La piana si apre maestosa davanti a noi, nella sua generosa distesa di ampi pascoli lancia il profilo della Majella lassù in alto, fino a toccare il cielo, fino a confondersi con le nuvole. L’attacco alla prima montagna, il Porrara mette subito alla prova, affonda il peso dello zaino fin dentro i pensieri, li disturba, affatica il passo ancora incerto in cerca di leggerezza. In cima lo sguardo vaga a 360° sul gruppo del Gran Sasso, il Velino, il Matese, e ancora gli aridi profili della Majella Madre, privi di vegetazione ma sempre morbidi che traggono in inganno sull’anima della montagna. Il giorno successivo scaliamo le ripide valli e i versanti pietrosi fin su a Femminamorta, accolti da paesaggi lunari, capaci di ospitare solo piccoli e molteplici fiori che si affrettano a vivere le loro stagioni prima che il freddo imponga nuovi letarghi: stelle alpine, viole della Majella, fiordalisi, non ti scorar di me alpini, offrono al nostro cammino petali che sembrano sorrisi. La notte scorre dentro il rifugio Pelino, circolare e accogliente mentre fuori, il vento sibila e rumoreggia.

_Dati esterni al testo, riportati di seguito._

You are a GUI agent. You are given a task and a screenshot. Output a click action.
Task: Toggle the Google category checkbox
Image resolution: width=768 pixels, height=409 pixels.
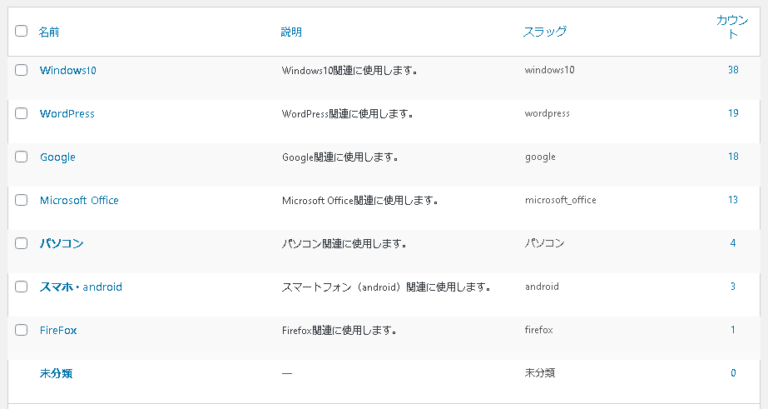pos(21,157)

Siamo sulla cima più alta, a quota 2793 metri del monte Amaro. L’alba successiva è cupa e il paesaggio di pietre chiare avvisa imminenti piogge.

La montagna madre ha una carattere difficile, la grandine che ci investe avvisa, sposa umiltà e timore, ripiega, su sentieri meno alti, le nostre ambizioni.

Così, serpeggiando, scendendo lungo la Val Cannella, la Valle Macchia Lunga e infine Valle Santo Spirito, incontriamo il pastore Domenico e il suo asino. In poche parole scambio di generazioni, di esperienze, di vite diverse; intorno si alzano le pareti ripide e rocciose. Fara San Martino è silenziosa e ospitale e nel suo ostello troviamo voglia di cucinare fra di noi e imparare a bastarci gli uni agli altri. Poi a nuovo giorno saliamo ancora fino a monte Cavallo accompagnati da splendidi panorami, e lassù bivacchiamo. Dalla piccola apertura nel mio sacco a pelo si alternano cieli pieni di nebbie, nuvole, luna, gocce e infine alba. Riscendiamo sull’eco delle parole del pastore Paolino, scrittore e fiero personaggio che ha imparato il valore della sua esperienza, la pace di un sorriso generoso e infantile nonostante i suoi anni, tanti. E’ la prima persona che incontriamo insieme alle sue galline che lo seguono devote, nel paesino di Decontra. Poi ospiti del figlio Camillo e di Marisa, assaggiamo il sapore vero di queste valli, crinali, e vette. Il gusto profondo delle cose fatte da se, con l’amore, la passione e la fatica, raccolte e cucinate, fresce e genuine. Il giorno successivo lo zaino non pesa più, il passo è diventato leggero, la mente lieve, serena; assaporo ed elogio la semplicità, metto il cammino come unico obiettivo dentro le ore del giorno e dopo resta la pace, il silenzio, i pensieri puliti. L’ultima notte è stellata, gioiosa, umida ma vera, di odori, rumori, respiri, desideri. Sento il piacere della libertà, la fierezza di una vita semplice eppure ricca, seduto nell’erba di un pascolo, prossimo ai rami di un faggio. All’alba, Luca ci aiuta a costruire cerchi di pace intorno al nostro cammino, al nostro viaggio; un piccolo dono per lasciare un messaggio umile ai profili alti della montagna, per comunicare gratitudine e umiltà e accarezzare con amore la sua grande magia e generosità.